We moeten beslissen hoe lang de kettingdraden moeten zijn en hoeveel we er nodig hebben.
De lengte van de ketting hangt af van de gewenste lengte van het weefsel dat we willen weven, vermeerderd met een percentage voor krimp en een bepaalde lengte verlies van de ketting.
Een gedeelte van de ketting kunnen we niet weven: voor we beginnen weven moeten de kettingdraden aan de roede vastgebonden worden (dat geeft zo´n 10 cm verlies), het laatste stuk van de ketting kunnen we ook niet weven omdat aanslagkam en schachten in de weg zit (op dit getouwtje ongeveer 30 cm verlies).
Omdat een kettingdraad kruist met de inslagdraden, zal hij een op- en neergaande beweging maken door het weefsel, zodat de draad dus langer is dan het weefsel (5 à 10 %).
Als we het weefsel naderhand wassen, kan het ook nog behoorlijk krimpen (5 à 10 %). Dus , als we bv een weefsel willen van 60 cm lang, dan zullen de kettingdraden 11O cm lang moeten zijn (60 cm + 5 % + 10 % + 10 cm + 30 cm).
Met het bijgeleverde scheerplankje kunnen we een ketting maken van maximum 190 cm lang.
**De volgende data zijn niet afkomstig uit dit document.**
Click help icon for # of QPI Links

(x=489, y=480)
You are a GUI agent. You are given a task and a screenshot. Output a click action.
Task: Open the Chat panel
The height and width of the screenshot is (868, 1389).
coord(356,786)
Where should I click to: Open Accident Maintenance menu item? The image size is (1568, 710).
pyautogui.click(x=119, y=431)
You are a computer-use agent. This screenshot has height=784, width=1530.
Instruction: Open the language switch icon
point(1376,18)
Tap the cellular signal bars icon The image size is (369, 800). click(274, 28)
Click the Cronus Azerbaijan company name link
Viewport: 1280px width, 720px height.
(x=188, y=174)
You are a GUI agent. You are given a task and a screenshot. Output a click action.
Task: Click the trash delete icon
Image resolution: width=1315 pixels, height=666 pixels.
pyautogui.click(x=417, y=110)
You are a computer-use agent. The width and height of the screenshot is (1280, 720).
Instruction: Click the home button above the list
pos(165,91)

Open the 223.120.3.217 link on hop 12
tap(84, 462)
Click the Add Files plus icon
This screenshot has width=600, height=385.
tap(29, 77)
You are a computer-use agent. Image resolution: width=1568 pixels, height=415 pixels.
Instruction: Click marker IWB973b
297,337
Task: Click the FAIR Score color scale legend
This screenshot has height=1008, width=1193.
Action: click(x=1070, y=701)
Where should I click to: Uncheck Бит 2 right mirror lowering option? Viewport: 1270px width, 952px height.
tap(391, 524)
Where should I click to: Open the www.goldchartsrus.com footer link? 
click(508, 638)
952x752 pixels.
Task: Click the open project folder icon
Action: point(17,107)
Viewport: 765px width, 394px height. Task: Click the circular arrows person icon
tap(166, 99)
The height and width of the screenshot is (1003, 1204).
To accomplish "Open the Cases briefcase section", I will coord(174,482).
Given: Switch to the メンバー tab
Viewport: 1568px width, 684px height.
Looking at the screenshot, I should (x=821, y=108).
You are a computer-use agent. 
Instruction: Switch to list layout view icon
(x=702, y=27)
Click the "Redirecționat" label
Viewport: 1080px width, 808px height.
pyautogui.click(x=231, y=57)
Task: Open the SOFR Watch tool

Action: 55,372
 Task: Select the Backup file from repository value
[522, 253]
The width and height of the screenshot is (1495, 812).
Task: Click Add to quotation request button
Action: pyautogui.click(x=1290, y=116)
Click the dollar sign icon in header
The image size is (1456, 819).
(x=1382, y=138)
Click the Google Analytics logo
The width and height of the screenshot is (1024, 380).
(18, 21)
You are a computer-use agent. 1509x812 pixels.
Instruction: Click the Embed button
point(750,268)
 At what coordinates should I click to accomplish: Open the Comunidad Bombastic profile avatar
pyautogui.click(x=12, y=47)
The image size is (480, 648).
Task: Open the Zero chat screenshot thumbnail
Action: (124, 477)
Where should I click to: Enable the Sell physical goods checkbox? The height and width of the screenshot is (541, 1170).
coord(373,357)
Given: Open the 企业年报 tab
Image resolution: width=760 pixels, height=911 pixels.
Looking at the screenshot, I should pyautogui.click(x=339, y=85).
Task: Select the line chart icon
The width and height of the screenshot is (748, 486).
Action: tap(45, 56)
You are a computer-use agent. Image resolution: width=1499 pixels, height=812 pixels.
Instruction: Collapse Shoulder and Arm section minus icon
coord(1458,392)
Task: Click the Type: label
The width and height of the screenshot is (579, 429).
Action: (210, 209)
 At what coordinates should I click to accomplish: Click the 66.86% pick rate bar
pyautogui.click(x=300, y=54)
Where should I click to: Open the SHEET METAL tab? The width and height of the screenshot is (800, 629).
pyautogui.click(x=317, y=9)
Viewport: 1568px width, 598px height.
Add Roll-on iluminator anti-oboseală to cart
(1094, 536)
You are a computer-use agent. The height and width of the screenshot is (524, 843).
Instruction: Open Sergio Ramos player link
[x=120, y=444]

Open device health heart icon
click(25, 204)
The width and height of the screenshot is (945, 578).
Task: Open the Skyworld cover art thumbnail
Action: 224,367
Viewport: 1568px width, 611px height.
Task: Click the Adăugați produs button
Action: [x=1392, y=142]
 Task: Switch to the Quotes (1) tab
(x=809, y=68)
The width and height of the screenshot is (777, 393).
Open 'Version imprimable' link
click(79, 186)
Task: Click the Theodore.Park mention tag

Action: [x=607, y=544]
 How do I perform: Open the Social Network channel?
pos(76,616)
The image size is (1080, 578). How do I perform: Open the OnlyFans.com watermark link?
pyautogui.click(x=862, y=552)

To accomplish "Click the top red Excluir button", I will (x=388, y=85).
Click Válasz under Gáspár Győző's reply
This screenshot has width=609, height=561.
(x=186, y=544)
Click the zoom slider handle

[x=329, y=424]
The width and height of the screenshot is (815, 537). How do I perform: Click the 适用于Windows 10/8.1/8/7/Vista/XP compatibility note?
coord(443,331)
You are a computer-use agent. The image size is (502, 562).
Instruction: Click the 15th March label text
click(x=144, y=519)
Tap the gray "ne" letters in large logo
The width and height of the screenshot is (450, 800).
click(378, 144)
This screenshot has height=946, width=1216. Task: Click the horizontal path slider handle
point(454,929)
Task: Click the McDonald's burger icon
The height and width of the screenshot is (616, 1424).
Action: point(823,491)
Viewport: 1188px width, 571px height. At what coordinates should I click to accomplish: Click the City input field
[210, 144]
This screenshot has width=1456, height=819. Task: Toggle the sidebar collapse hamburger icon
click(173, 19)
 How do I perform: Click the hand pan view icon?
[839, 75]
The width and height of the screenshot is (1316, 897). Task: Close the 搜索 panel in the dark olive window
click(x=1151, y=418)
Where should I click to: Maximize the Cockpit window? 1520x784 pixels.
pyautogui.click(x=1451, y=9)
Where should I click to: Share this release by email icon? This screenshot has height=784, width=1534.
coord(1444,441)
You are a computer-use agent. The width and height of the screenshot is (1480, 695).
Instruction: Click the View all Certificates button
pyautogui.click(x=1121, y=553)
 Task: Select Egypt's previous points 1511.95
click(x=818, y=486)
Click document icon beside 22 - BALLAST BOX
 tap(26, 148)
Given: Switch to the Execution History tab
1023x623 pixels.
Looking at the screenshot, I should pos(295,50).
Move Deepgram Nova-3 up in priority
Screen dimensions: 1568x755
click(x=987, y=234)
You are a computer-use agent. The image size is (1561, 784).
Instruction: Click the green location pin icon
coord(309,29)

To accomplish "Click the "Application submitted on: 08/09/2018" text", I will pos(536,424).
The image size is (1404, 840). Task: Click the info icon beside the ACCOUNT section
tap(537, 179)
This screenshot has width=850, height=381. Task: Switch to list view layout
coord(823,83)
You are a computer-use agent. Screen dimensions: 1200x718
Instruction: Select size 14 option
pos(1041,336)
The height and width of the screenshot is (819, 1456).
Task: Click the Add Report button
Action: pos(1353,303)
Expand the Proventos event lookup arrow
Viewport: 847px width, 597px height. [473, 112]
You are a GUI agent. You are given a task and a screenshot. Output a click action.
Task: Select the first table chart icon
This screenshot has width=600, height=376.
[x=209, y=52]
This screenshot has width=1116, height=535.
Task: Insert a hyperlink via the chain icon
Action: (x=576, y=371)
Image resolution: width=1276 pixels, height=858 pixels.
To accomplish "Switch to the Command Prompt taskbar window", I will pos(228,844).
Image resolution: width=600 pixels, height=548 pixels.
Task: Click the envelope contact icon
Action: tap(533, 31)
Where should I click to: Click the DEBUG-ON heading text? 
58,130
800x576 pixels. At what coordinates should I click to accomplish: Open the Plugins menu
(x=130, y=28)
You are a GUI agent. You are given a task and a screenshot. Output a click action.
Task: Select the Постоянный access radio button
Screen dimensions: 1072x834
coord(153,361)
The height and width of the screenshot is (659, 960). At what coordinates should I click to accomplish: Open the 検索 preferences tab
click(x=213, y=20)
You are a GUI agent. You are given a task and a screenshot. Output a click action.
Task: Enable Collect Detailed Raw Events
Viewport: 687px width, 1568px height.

Het aantal kettingdraden hangt af van de breedte van het weefsel dat we willen weven en van hoe dicht op elkaar de kettingdraden liggen: de kettingdichtheid (= het aantal kettingraden per cm).
Dus als we een stofje willen weven van 20 cm breed, en met een kettingdichtheid van 4 draden/cm, dan moeten we 20 x 4 = 8O kettingdraden scheren.
De kettingdichtheid hangt af van de dikte van de draad, die we als ketting gaan gebruiken, en van de struktuur van het weefsel dat we gaan weven. Ervaring zal dat leren.
Om daar toch enig idee van te voren van te krijgen, kunnen we het volgende doen. Wikkel het kettinggaren rond een latje, zonder het opeen te duwen maar mooi tegen elkaar aansluitend. We kunnen dan meten hoeveel draden er naast elkaar op een cm liggen, bv 10 D/cm.
Voor een gewone weefsel, waarin zowel ketting als inslag zichtbaar moeten zijn, nemen we voor een linnenbinding 60 à 70 % van dit aantal (6 of 7 D/cm), voor een keperbinding 70 à 80 % (7 of 8 D/cm). Voor een weefsel waarin enkel ketting zichtbaar moet zijn (kettingrips) nemen 120 à 140 % van dit aantal (12 à 14 D/cm).
Voor een weefsel waarin enkel inslag zichtbaar moet zijn (inslagrips), zullen we rekening moeten houden met de dikte van het inslaggaren. Wikkel daarvoor ketting en inslag samen rond een latje, afwisselend een kettingdraad en een inslagdraad, mooi naast elkaar. Tel dan het aantal kettingdraden per cm en neem dat als richtlijn voor de kettingdichtheid van de inslagrips.
Als we enkel een riet met 4 openingen per cm hebben, zijn de mogelijkheden natuurlijk beperkt tot 2, 4, 8 en 12 D/cm, 6 D/cm (afwisselend 1 en 2 draden per riettand) en 10 D/cm (afwisselend 2 en 3 draden per riettand) kan ook nog. Maar 3, 5 of 7 D/cm zit er met dit riet niet in, daarvoor hebben we dan een riet nr 3, 5 of 7 nodig.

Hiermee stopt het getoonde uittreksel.